La izquierda salvadoreña, aglutinada en el FMLN, debe emprender de manera urgente un balance autocrítico de sus gobiernos para volver a representar una alternativa a los ojos del pueblo y, con ello, hacer frente a los impulsos autoritarios de Bukele y las élites.

En su texto «Filosofía para gobernar El Salvador por periodos no mayores (ni menores) de trece años», el célebre poeta y guerrillero Roque Dalton reproduce un compendio de frases atribuidas al dictador Maximiliano Hernández Martínez, gobernante de aquel país entre 1931 y 1944. De acuerdo con Dalton, cuando el Arzobispo de San Salvador le pidió en nombre de Dios el cese de las ejecuciones de los responsables de un intento de insurrección en abril de 1944, el General Hernández Martínez afirmó «Yo soy Dios en El Salvador». 

En 2020, el gobernante salvadoreño Nayib Bukele tomó la Asamblea Legislativa custodiado por militares. Tras amenazar con realizar un golpe en contra del Poder Legislativo por su resistencia a aprobar un crédito millonario, Bukele afirmó ante sus seguidores: «Si quisiéramos apretar el botón, solo apretamos el botón. Pero yo le pregunté a Dios, y Dios me dijo: ‘paciencia’».

Ambas anécdotas, aunque acontecidas en momentos históricos muy distintos, nos brindan algunas pistas para interpretar la cultura política salvadoreña y comprender que el ascenso al poder de Nayib Bukele dista de ser un fenómeno excepcional. Se trata, por el contrario, de un retorno a la vieja tradición autoritaria y conservadora del «Pulgarcito de América», tras un breve impase entre 2009 y 2019 en que la izquierda gobernó el país. 

Breve historia del autoritarismo salvadoreño

La mayor parte del siglo XX El Salvador estuvo muy lejos de la democracia. De 1931 a 1979 fue gobernado de manera ininterrumpida por militares. En ese período, las violaciones a derechos humanos y los actos de violencia política se cometieron de forma sistemática (incluyendo el etnocidio de 1932 que, como respuesta a una insurrección campesina, concluyó con el exterminio casi total de la población indígena del país).

El ciclo de gobiernos militares comenzó con el Gral. Maximiliano Hernández Martínez, cuyo mandato de trece años (de 1931 a 1944) es el más largo del que se tiene registro en la historia del país. Posteriormente, se sucedieron por más de tres décadas una serie de gobernantes castrenses que compartieron ciertos elementos en común: discursos anticomunistas, defensa de los intereses de la oligarquía nacional, alineación con las directrices dictadas desde Washington, corrupción, fraudes electorales y represión en contra de la oposición civil.

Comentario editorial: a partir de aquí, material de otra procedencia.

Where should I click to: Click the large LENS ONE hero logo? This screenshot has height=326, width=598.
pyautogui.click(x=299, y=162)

A partir de la década del 70, el país experimentó un auge en el surgimiento de organizaciones políticas y sociales que pugnaban por el fin de la dictadura militar y el establecimiento de una república democrática y soberana. También en esa década surgieron diversos grupos guerrilleros de corte socialista que, ante la falta de libertades políticas, optaron por la vía armada para impulsar un cambio en el estado de las cosas. 

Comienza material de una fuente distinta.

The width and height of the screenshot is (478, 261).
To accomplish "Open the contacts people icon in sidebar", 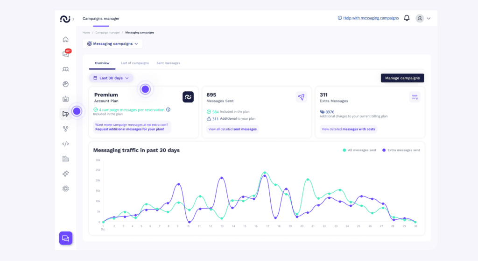I will 65,69.
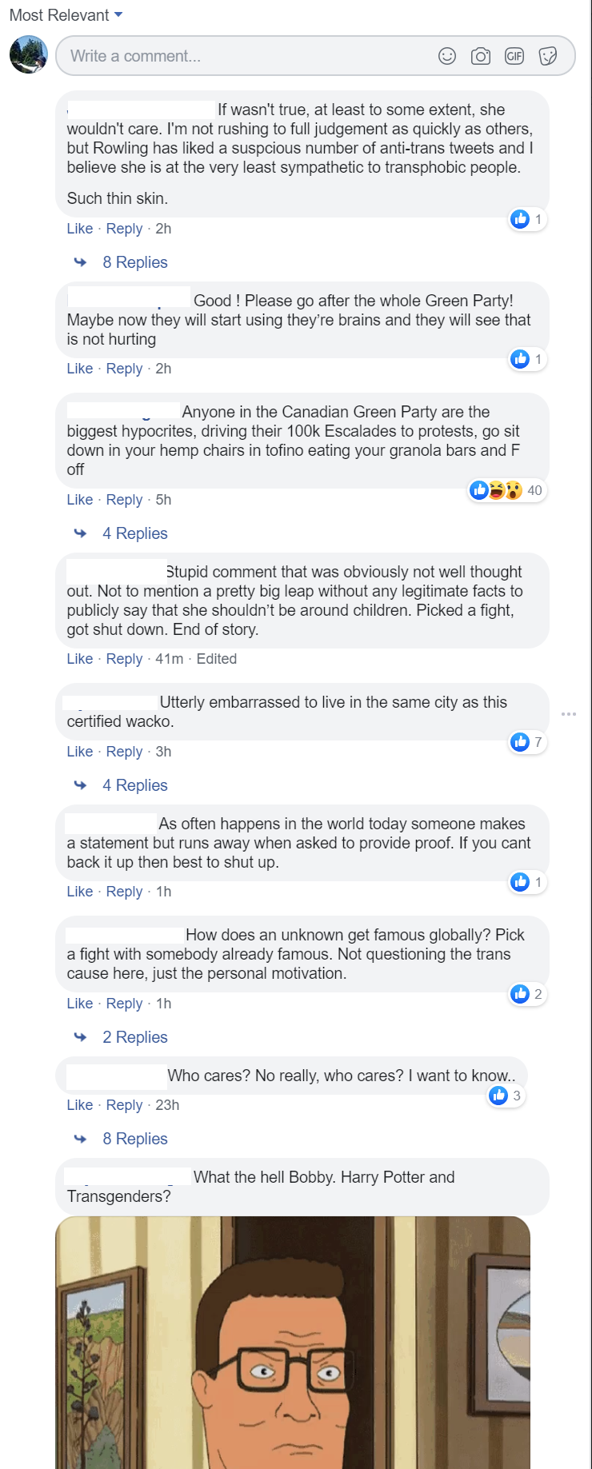Open the 40 reactions summary
This screenshot has width=592, height=1469.
pyautogui.click(x=506, y=490)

Destacan cinco estructuras políticas: el Partido Comunista de El Salvador (PCS), las Fuerzas Populares de Liberación (FPL), el Ejército Revolucionario del Pueblo (ERP), la Resistencia Nacional (RN) y el Partido Revolucionario de los Trabajadores Centroamericanos (PRTC). En 1980, esas cinco estructuras se unificaron para dar vida al instrumento histórico de la izquierda salvadoreña y uno de los protagonistas de la historia contemporánea del país: el Frente Farabundo Martí para la Liberación Nacional (FMLN).

Las tensiones sociales maduraron a lo largo de los años 70 —a la ausencia de democracia hay que sumar la pobreza en la que vivía la gran mayoría de la población y la gran desigualdad en la distribución de la riqueza— y, acompañadas por factores internacionales (el impulso por el triunfo de la Revolución Sandinista en 1979, el contexto global de confrontación ideológica entre el bloque capitalista y el bloque comunista), desembocaron en una guerra civil. 

Así, entre 1980 y 1992, El Salvador fue escenario de uno de los últimos conflictos relacionados con la Guerra Fría en América Latina: una brutal guerra civil que dejó un saldo de alrededor de 75 mil muertos y 10 mil desparecidos. Las facciones beligerantes fueron, por un lado, el Gobierno de El Salvador y sus Fuerzas Armadas (con el apoyo logístico y económico de los Estados Unidos) y, por el otro, el FMLN. 

Cabe señalar que aunque en la década del 80 el país fue gobernado por tres presidentes civiles (Álvaro Magaña, José Napoleón Duarte y Alfredo Cristiani), los factores reales de poder —el Ejército, la oligarquía, el clero, el gobierno norteamericano— se mantuvieron intactos y siguieron ejerciendo el control sobre las decisiones del Estado. Además, en un contexto de guerra civil, la añeja cultura de violaciones a los derechos humanos se recrudeció.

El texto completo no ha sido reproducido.